**Selected passage**
You might say that Loni Anderson was slotted into ultra-femal roles right from the start. Born on August 5, 1945, she grew up in a small town in Minnesota, where her first taste of fame was participating in a series of beauty pageants, culminating with the Miss Minnesota competition. That's where Anderson met Bruce Hasselberg, her first husband. They wed when she was still a teenager.
The marriage was short lived, and Anderson moved back with her parents and became a single mother to a daughter, Deidra. For the next few years, Anderson concentrated on motherhood and on studying to become a teacher. But the show business bug bit her again, and she began working in regional theater and TV commercials. After tying the knot with a fellow actor, Ross Bickell, Anderson moved west to Los Angeles to try her luck in Hollywood.
She guest-starred in shows such as "Three's Company" before landing a permanent role on "WKRP," a comedy about a radio station in Cincinnati, in 1978. Anderson agreed to play the role of secretary Jennifer Marlowe under one condition — that she be allowed to reshape the character beyond the confines of a dumb blonde stereotype.
Her funny, sharp-tongued portrayal helped make the show a big hit, and it won her nominations for both an Emmy and a Golden Globe in 1981. After "WKRP" was canceled in 1982, Anderson continued working steadily on various projects, including a TV movie, "The Jayne Mansfield Story," in which she starred opposite then-newcomer Arnold Schwarzenegger.
Off screen, things were not as rosy: Anderson's second marriage broke down and her father, the man she called "my hero," died. It was at this juncture that Anderson began her most famous relationship — with Hollywood stud Burt Reynolds. Their whirlwind courtship was straight out of a romance novel, replete with flowers, jewelry and gushing interviews with the press. Behind the scenes, however, things weren't picture-perfect. At the same time that her mother was succumbing to breast cancer, Anderson was shouldering the burden of helping Reynolds overcome an addiction to painkillers. He eventually kicked the habit, and, at 42, Anderson became a bride for the third time. Soon after, the couple adopted a baby boy, Quinton. After Reynolds served her divorce papers a few years later, Anderson endured a bitter and very public divorce, and she withdrew from the limelight. In fact, she stayed completely mum about the painful break-up until the 1995 publication of her book, "My Life in High Heels."
After a roller-coaster life of love and heartbreak, success and failure, Anderson, 54, has found peace. She now shares her life with attorney Geoff Brown, and son, Quinton; she is also a grandmother to two girls, Megan and McKenzie.

**Records provided**
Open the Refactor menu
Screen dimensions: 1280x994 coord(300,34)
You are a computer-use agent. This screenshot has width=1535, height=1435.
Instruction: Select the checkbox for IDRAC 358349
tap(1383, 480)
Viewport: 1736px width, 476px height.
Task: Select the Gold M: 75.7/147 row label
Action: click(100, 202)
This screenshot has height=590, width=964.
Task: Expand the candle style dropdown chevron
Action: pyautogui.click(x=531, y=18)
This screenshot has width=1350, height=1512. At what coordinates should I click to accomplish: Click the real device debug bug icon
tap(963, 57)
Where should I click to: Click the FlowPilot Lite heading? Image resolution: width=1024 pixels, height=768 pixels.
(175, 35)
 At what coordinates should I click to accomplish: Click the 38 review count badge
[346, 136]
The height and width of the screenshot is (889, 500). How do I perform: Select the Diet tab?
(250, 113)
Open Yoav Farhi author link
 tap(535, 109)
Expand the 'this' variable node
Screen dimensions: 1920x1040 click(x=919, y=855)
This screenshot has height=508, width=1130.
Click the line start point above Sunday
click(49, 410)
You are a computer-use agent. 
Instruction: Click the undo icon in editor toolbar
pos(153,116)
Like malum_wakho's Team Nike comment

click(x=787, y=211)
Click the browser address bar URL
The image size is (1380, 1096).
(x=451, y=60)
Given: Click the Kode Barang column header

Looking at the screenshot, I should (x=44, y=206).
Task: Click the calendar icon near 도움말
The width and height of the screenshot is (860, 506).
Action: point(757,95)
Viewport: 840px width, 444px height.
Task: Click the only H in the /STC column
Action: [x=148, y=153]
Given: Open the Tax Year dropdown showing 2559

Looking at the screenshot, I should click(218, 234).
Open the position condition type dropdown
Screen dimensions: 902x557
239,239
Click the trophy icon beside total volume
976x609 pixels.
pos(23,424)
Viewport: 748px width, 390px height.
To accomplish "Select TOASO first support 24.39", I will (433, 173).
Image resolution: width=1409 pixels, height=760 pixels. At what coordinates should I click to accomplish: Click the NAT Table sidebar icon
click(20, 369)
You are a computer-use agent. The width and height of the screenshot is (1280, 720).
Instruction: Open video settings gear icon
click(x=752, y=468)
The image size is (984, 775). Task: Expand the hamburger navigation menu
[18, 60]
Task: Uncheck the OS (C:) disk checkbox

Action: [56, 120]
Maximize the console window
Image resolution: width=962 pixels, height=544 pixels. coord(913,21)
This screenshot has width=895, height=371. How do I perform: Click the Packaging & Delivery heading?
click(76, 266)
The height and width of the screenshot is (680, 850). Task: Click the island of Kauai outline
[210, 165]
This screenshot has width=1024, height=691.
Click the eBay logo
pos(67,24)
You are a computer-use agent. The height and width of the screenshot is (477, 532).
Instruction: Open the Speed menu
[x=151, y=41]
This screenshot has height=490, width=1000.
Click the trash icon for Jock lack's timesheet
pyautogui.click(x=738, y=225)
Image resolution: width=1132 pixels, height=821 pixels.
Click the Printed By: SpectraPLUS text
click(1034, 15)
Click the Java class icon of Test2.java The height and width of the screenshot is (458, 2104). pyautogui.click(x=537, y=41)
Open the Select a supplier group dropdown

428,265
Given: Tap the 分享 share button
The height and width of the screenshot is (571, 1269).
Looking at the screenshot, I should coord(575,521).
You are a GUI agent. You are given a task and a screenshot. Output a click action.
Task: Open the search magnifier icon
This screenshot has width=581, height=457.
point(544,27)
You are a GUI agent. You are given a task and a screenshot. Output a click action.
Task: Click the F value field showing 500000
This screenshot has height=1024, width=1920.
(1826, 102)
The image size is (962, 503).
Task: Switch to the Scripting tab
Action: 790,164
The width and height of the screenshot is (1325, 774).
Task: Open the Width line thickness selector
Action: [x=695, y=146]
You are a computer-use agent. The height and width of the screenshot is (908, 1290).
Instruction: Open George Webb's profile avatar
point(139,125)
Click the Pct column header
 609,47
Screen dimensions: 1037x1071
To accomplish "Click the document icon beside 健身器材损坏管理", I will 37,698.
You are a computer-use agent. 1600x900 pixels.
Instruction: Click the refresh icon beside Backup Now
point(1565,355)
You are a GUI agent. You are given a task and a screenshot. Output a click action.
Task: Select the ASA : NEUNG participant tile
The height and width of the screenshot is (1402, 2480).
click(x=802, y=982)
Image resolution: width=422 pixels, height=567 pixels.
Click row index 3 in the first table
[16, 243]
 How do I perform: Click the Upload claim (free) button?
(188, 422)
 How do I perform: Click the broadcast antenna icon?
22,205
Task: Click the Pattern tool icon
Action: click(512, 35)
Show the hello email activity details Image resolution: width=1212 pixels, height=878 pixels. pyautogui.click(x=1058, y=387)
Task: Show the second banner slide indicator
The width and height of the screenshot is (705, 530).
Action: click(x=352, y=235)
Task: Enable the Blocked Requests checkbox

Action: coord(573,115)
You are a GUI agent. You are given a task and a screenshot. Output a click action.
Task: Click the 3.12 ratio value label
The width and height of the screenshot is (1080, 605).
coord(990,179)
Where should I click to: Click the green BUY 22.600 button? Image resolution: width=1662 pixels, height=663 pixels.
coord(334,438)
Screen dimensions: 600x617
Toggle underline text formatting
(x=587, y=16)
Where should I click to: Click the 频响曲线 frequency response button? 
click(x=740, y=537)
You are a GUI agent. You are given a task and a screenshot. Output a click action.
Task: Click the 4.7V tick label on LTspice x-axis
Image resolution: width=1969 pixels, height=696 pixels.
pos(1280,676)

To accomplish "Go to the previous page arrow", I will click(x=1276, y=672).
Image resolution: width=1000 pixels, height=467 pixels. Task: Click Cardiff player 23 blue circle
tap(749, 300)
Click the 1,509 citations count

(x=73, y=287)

**Required tasks**
[1] Rewrite the paragraph of the Loni Anderson profile that begins "The marriage was short lived" as a shorter bulleted list that keeps its main facts.
[2] According to the Loni Anderson profile, in what year was "WKRP" canceled?
[3] Repeat the part of the Loni Anderson profile starting with "You might say" and going on through "luck in Hollywood.".

**Outputs for the tasks**
[1]
- After her short first marriage, Anderson moved back in with her parents and raised her daughter, Deidra, as a single mother.
- For several years she focused on motherhood and studied to become a teacher.
- She then returned to show business, working in regional theater and TV commercials.
- She married actor Ross Bickell and moved to Los Angeles to try her luck in Hollywood.

[2] 1982

[3]
You might say that Loni Anderson was slotted into ultra-femal roles right from the start. Born on August 5, 1945, she grew up in a small town in Minnesota, where her first taste of fame was participating in a series of beauty pageants, culminating with the Miss Minnesota competition. That's where Anderson met Bruce Hasselberg, her first husband. They wed when she was still a teenager.
The marriage was short lived, and Anderson moved back with her parents and became a single mother to a daughter, Deidra. For the next few years, Anderson concentrated on motherhood and on studying to become a teacher. But the show business bug bit her again, and she began working in regional theater and TV commercials. After tying the knot with a fellow actor, Ross Bickell, Anderson moved west to Los Angeles to try her luck in Hollywood.